Mr. Laird supports and is co-author of the single payer method of universal health care S.B. 921 (the Health Care for All Californians Act) with State Senator Sheila Kuehl. It has been reintroduced, and they will continue efforts to move it through the Legislature. The LWVC believes that a basic level of quality health care should be available to everyone and supports this "single payer" method of universal health care.

Mr. Laird mentioned that Santa Cruz County is now providing health insurance for all uninsured children under 18 years old.

Q: Do you think that reform of any of the following is desirable? If not, why not? If yes, what should the legislature do?

Mr. Laird supports reforming term limits because it takes time to build experience and relationships necessary to be effective in reaching common ground with other legislators. Every session brings many new legislators and this process must start again. He mentioned increasing the limits to a maximum of 14 years, which could be served in either the Senate or the Assembly or a combination of the two. He suggests tying this reform to redistricting. He strongly feels that we need a truly diverse commission for redistricting rather than the retired judges proposed by the Governor.

The LWVC position on redistricting states:

"Responsibility for redistricting preferably should be vested in a bipartisan special commission, with membership that includes citizens at large, representatives of public interest groups, and minority group interests."

Mr. Laird does not support mid-term redistricting, seeing it as a potential power grab as has been the case in other states such as Texas. Redistricting should occur following the new census.

Mr. Laird co-authored the Clean Money Initiative Bill last year and believes it may earn more support in the Legislature this year. The League is working with the California Clean Money Campaign and other groups to bring the "Clean Money option" to California. He mentioned that the cost of this bill (around $70 million) in the current deficit situation makes it more difficult and it may be that success will be achieved only through the initiative process.
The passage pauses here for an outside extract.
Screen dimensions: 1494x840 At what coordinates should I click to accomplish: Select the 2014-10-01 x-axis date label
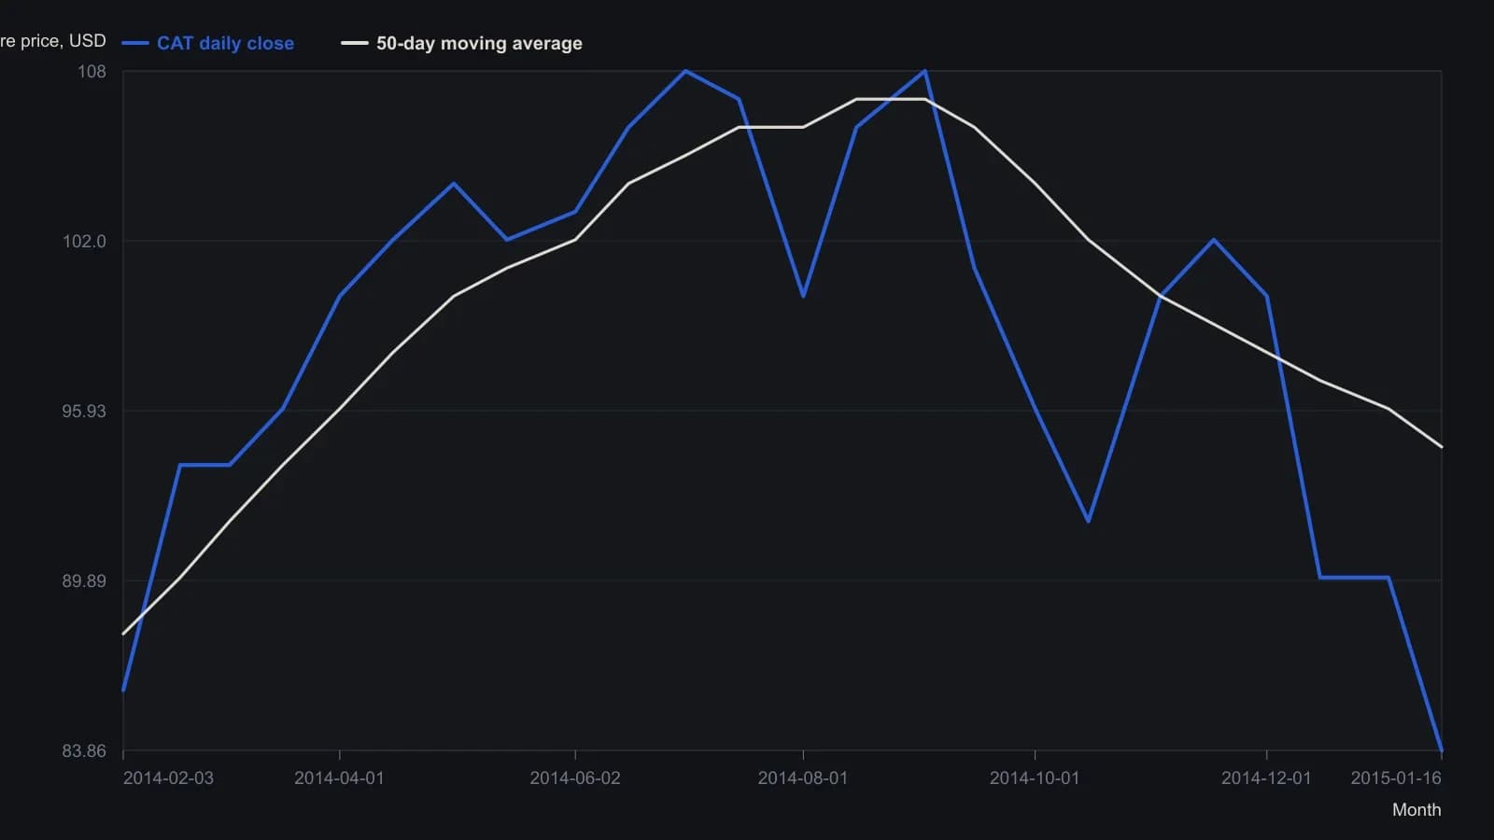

Mr. Laird supports the reform of Proposition 13 - "splitting the roll" on the assessment of residential and commercial property. He does not think it can be successful in the Legislature, as it requires a two-thirds vote in each house. It will require an initiative that he would support.

Q: What are the major issues that you see the legislature must deal with in 2005? What are your personal priorities?

Mr. Laird says it is hard to imagine any issue more dominant than the budget in 2005. His personal priorities include authorship of four water bills: disaster planning in the Delta; maintenance of levies; Colorado River water shortage (tamarisk plant control); and closer to home, a consensus bill regarding proposed water projects which would commit the first 750 acre feet of any water project to affordable housing.

He is also author of a civil rights bill that addresses sexual orientation, family status, marital status, and gender identity. Other priorities include bills that would automatically enroll food stamp recipient children into the free lunch program; transfer Hatton Canyon from the state to the County Park District and reinstatement of double-fine districts for Carmel Valley Road and Highway 101 in Prunedale.